[Sheepdog] Sheepdog Read-only issues.

Sun Apr 10 16:15:39 CEST 2011

I had another issue of it.

First case test was simple. 2 nodes, 2 copies. Very very basic pacemaker 
configuration. In fact, the pacemaker configuration was simple. 
primitive to start the sheepdog servers on each node from lsb:sheepdog, 
primitive for the libvirt ocf:heartbeat:VirtualDomain, and location 
constraints for the virtual machine to be based on the node attribute 
scores of each node.

Something like:

node ygg1 \
         utilization memory="8192" cpu="4" \
         attributes fw1="100" com="50" vserver="1" sheep="1" standby="off"
node ygg2 \
         utilization memory="8192" cpu="4" \
         attributes fw1="50" com="100" vserver="1" sheep="1"
primitive sheep lsb:sheepdog
primitive kvm_vfw1 ocf:heartbeat:VirtualDomain \
         params config="/etc/libvirt/qemu/vfw1.xml" 
hypervisor="qemu:///system" migration_transport="ssh" \
         meta allow-migrate="true" priority="10" target-role="Started" 
is-managed="true" resource-stickiness="2" migration-threshold="2" \
         op start interval="0" timeout="120s" \
         op stop interval="0" timeout="120s" \
         op migrate_to interval="0" timeout="120s" \
         op migrate_from interval="0" timeout="120s" \
         op monitor interval="10" timeout="30" depth="0" \
         utilization memory="512" cpu="1"

◆ **DATA**:

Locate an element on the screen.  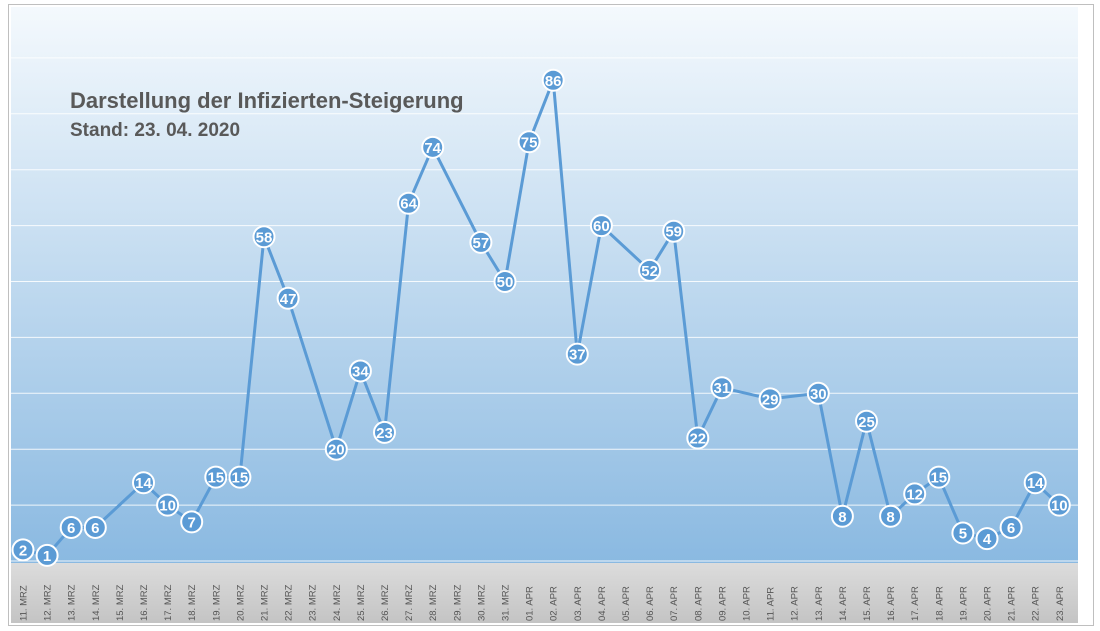
data-label: 86 is located at coordinates (554, 82).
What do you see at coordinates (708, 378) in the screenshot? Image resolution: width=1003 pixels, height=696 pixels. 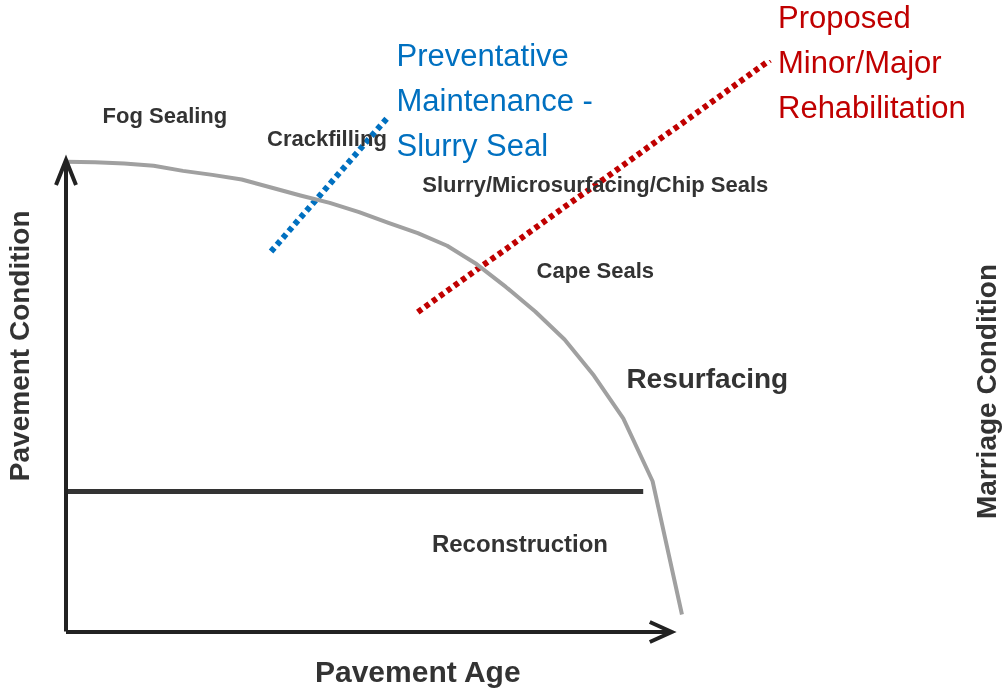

◆ **TASKS TO CARRY OUT**:
1. Say whether each statement agrees with the post on Sheepdog read-only issues. Answer yes or no, and quote the deciding words of the post.
(a) The first test case used two nodes and two copies.
(b) The sheep primitive is defined with ocf:heartbeat:VirtualDomain.
(c) Node ygg2 has an fw1 score of 100.
2. Answer these questions from the Sheepdog post.
(a) On what date and at what time was it posted?
(b) Which configuration file does the kvm_vfw1 primitive point to?
(c) What migration transport is set for kvm_vfw1?
3. Carry on the post about Sheepdog read-only issues from the point where it stops.

◆ **ANSWER LIST**:
1.
(a) Yes: "2 nodes, 2 copies."
(b) No: "primitive sheep lsb:sheepdog"
(c) No: "attributes fw1="50" com="100" vserver="1" sheep="1""

2.
(a) Sun Apr 10 16:15:39 CEST 2011
(b) /etc/libvirt/qemu/vfw1.xml
(c) ssh

3.
primitive kvm_com ocf:heartbeat:VirtualDomain \
         params config="/etc/libvirt/qemu/com.xml" 
hypervisor="qemu:///system" migration_transport="ssh" \
         meta allow-migrate="true" priority="5" target-role="Started" 
is-managed= "true" resource-stickiness="2" migration-threshold="2" \
         op start interval="0" timeout="120s" \
         op stop interval="0" timeout="120s" \
         op migrate_to interval="0" timeout="120s" \
         op migrate_from interval="0" timeout="120s" \
         op monitor interval="10" timeout="30" depth="0" \
         utilization memory="512" cpu="1"
location com-os-loc kvm_com \
         rule $id="sheep-loc-rule-0" -inf: not_defined sheep or sheep 
number:lte 0 \
         rule $id="sheep-loc-rule-1" sheep: defined sheep
location com-os-loc kvm_com \
         rule $id="com-os-loc-rule-0" -inf: not_defined com or com 
number:lte 0 or not_defined vserver or vserver number:lte 0 \
         rule $id="com-os-loc-rule-1" com: defined com and defined vserver
location vfw1-os-loc kvm_vfw1 \
         rule $id="vfw1-os-loc-rule-0" -inf: not_defined fw1 or fw1 
number:lte 0 or not_defined vserver or vserver number:lte 0 \
         rule $id="vfw1-os-loc-rule-1" fw1: defined fw1 and defined vserver
colocation kvm_com-loc inf: kvm_com sheep:Started
colocation kvm_mon-loc inf: kvm_mon sheep:Started
property $id="cib-bootstrap-options" \
         dc-version="1.1.5-jlkjgjhgfjhf" \
         cluster-infrastructure="openais" \
         expected-quorum-votes="2" \
         stonith-enabled="false" \
         last-lrm-refresh="1302345517" \
         placement-strategy="utilization"

What this setup does in plain English is:
Run sheepdog only on nodes that have sheep="1" or higher, so that 
non-storage nodes can also be part of the cluster.
Run kvm_com (and kvm_vfw1 similarly) on nodes with com="1" or higher, 
priorities by the value. The alternative number provides failover and 
failback support seemlessly.
Make kvm_* also depend on sheepdog being running on the node it's going 
to be on, else it has to move or shut down.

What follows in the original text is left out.